Люди, которые враждебно приняли поэму Блока «Двенадцать», иронически переиначивали ее финал: по замершему, пустому Петрограду в «белом венчике из роз — / Впереди идет матрос». Действительно, после переворота кронштадтцы вели себя в Петрограде как завоеватели, им казалось, что диктатура победившего класса — это их, матросская диктатура. У «передового отряда революции» было немало черт, роднивших его с воинством Стеньки Разина: для них свобода-«волюшка» была возможностью разгуляться в богатом городе, грабить и убивать буржуев. По выражению З. Н. Гиппиус, матросы были «доморощенными гориллами на цепочке у мошенников — у шайки, нами, дураками, завладевшей и „правящей“». Они выделялись среди горожан: матрос — это обычно огромный детина (на флот отбирали рослых), увешанный оружием, с гранатами на поясе и с пулеметными лентами на груди (по выражению тех лет, «весь в пулеметах»). В матросской среде процветали пьянство и наркомания, и, возможно, «сатанинские» песни и пляски были их следствием. В городе их было много, очень много, они маршировали со знаменами и оркестрами, конвоировали арестованных, устраивали самосуды. «Я сама видела, — вспоминала Тэффи, — как смертник, которого матросы тащили на лед расстреливать, перепрыгивал через лужи, чтобы не промочить ноги, и поднимал воротник, закрывая грудь от ветра». В роли комиссаров и комендантов матросы появились в государственных учреждениях, и многие запомнили этих колоритных чиновников. К. И. Чуковский в дневнике 1918 года описывал коменданта петроградских Почт и Телеграфов Царева: «Комендант оказался матрос с голой шеей, вроде Шаляпина, с огромными кулачищами. Старые чиновники в вицмундирчиках, согнув спину, подносили ему какие-то бумаги для подписи, и он теми самыми руками, которые привыкли лишь к грот-бом-брам-стеньгам, выводил свою фамилию. Ни Гоголю, ни Щедрину не снилось ничего подобного. У стола, за которым помещался этот детина, — огромная очередь… Я сидел на диванчике, и вдруг меня осенило: — Товарищ Царев, едем сию минуту, вам будет знатная выпивка! — А машинка есть? — спросил он. Я вначале не понял. — Автомобиль, — пояснил он». Матросский жаргон прочно вошел в разговорную речь советского времени («братан, братишечка, братва», «дрейфить») и даже в официальный стиль (командный термин «даешь!», «крепить») — «Даешь Перекоп!», «крепить союз» и так далее.

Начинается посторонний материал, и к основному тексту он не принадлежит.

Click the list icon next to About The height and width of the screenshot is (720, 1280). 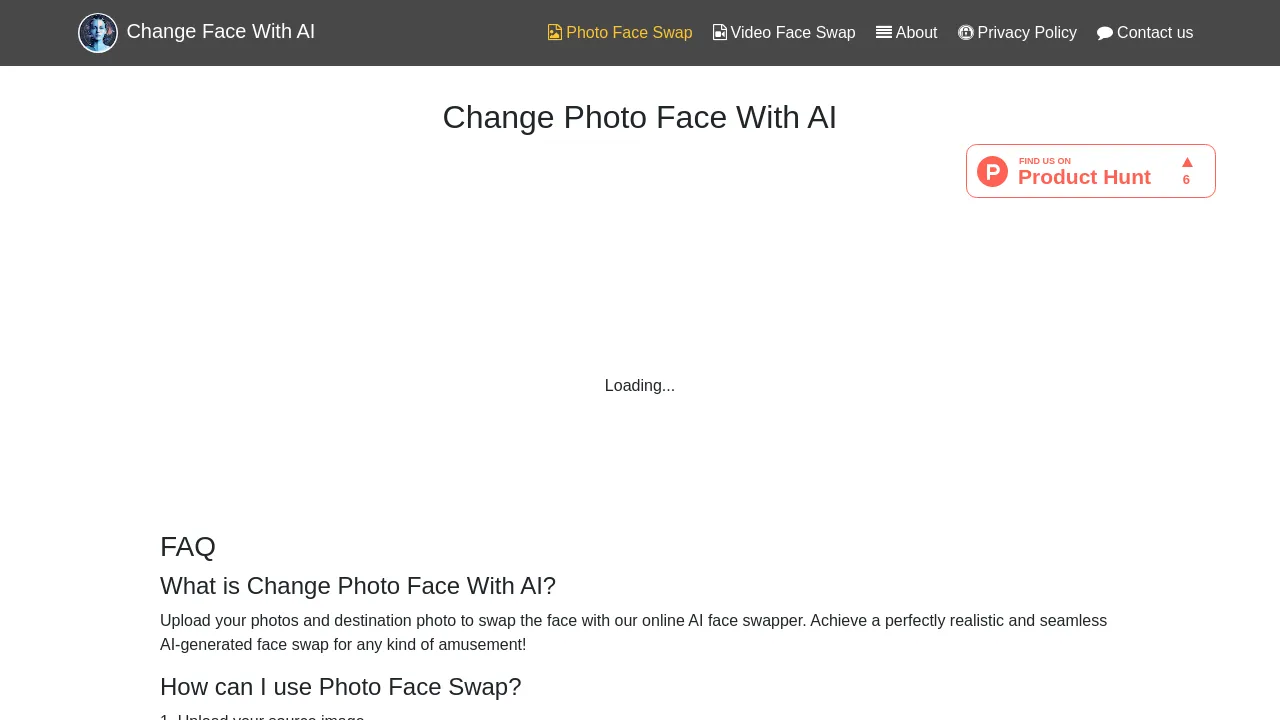coord(882,32)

К матросам враждебно относились не только «буржуи», но и рабочие, которых раздражали претензии «клешников» (так звали матросов из-за форменных расклешенных брюк) на особые привилегии. У клешников были завидные пайки, они вселялись в барские квартиры и, по словам Г. А. Князева, «вселяясь, обставляют свои комнаты мебелью из особняков. Несут картины, бархатные стулья, пружинные кровати». Власть не испытывала к ним особого доверия, потому что матросы, в отличие от латышей, были малоуправляемы, и не нуждалась в самосудах, поскольку уже был отлажен карательный механизм ВЧК. Матросская вольница не понимала, что пора ее «диктатуры» кончается, митинговала против унизительных условий Брестского мира и не подчинялась назначенным комиссарам.

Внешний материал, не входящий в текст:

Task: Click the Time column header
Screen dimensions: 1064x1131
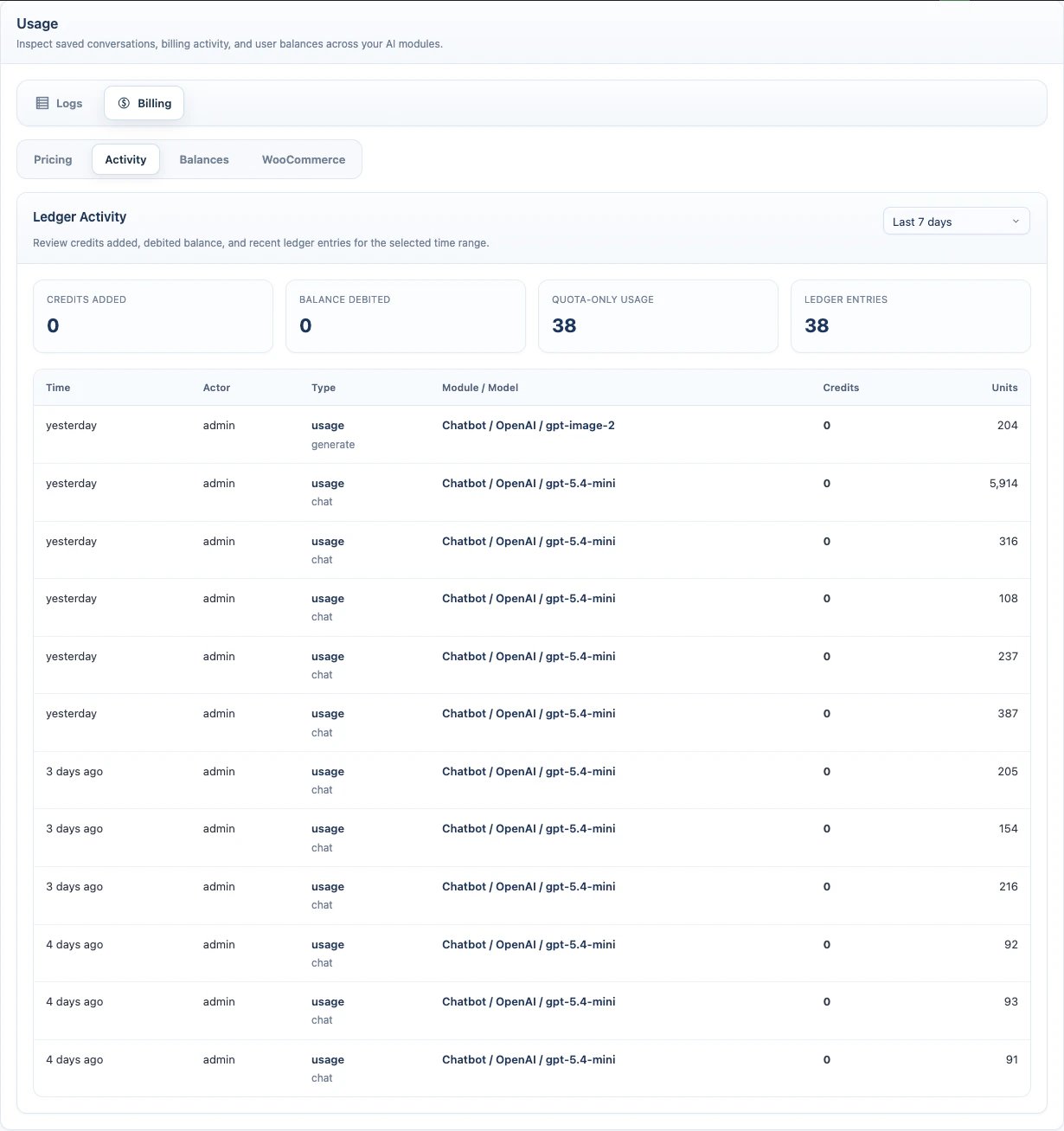Action: (58, 388)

13 октября 1918 года в Петрограде взбунтовался Второй флотский экипаж, моряки требовали расторжения Брестского мира, отказа от выплаты контрибуции Германии и власти Советов без большевистских комиссаров. Тогда Г. А. Князев записал в дневнике: «Прибежал бывший сторож в архиве к своей жене: „Слава Богу, большевиков свергают! Толпы матросов идут с музыкой и знаменами и кричат: «Долой Советскую власть!» И я не утерпел, крикнул“. А ведь… в прошлогодние октябрьские дни раскатывал на большевистских вооруженных грузовиках с победителями по городу. У нас в комитете заседал. Чуть ли не на управление архивом претендовал… Прошла их пора. Пора господства уличной черни. Пришли снова немногие и укрепились. Чего он так боялся — отправки на фронт, от чего, думал, с приходом большевизма избавился, снова предстало перед ним — его отправляют на фронт. Ну, конечно, и бормочет теперь: „Проклятые большевики“». На другой день на площади у Мариинского театра матросы устроили митинг, вошли в театр, где в тот вечер шла опера Вагнера «Валькирия», вывели музыкантов оркестра и под музыку двинулись к Неве. Но экипажи стоявших на Неве кораблей отказались поддержать восставших, и им пришлось вернуться в казармы. Ночью казармы были окружены воинскими частями, многих матросов арестовали, а в Петроград приехал Троцкий, называвший за год до этого балтийцев «красой и гордостью революции». Он и на этот раз приготовил эффектную фразу: «Милость обманутым, горе обманувшим», и одиннадцать зачинщиков выступления были расстреляны. Однако это не остудило горячие головы; 2 ноября Князев писал: «Среди матросов глухое недовольство властителями. На пожаре в Адмиралтействе, не стесняясь, поносили большевиков и грозились: „Только бы праздничек отпраздновать, а там мы покажем им“». Они не понимали, что праздник на матросской улице кончился.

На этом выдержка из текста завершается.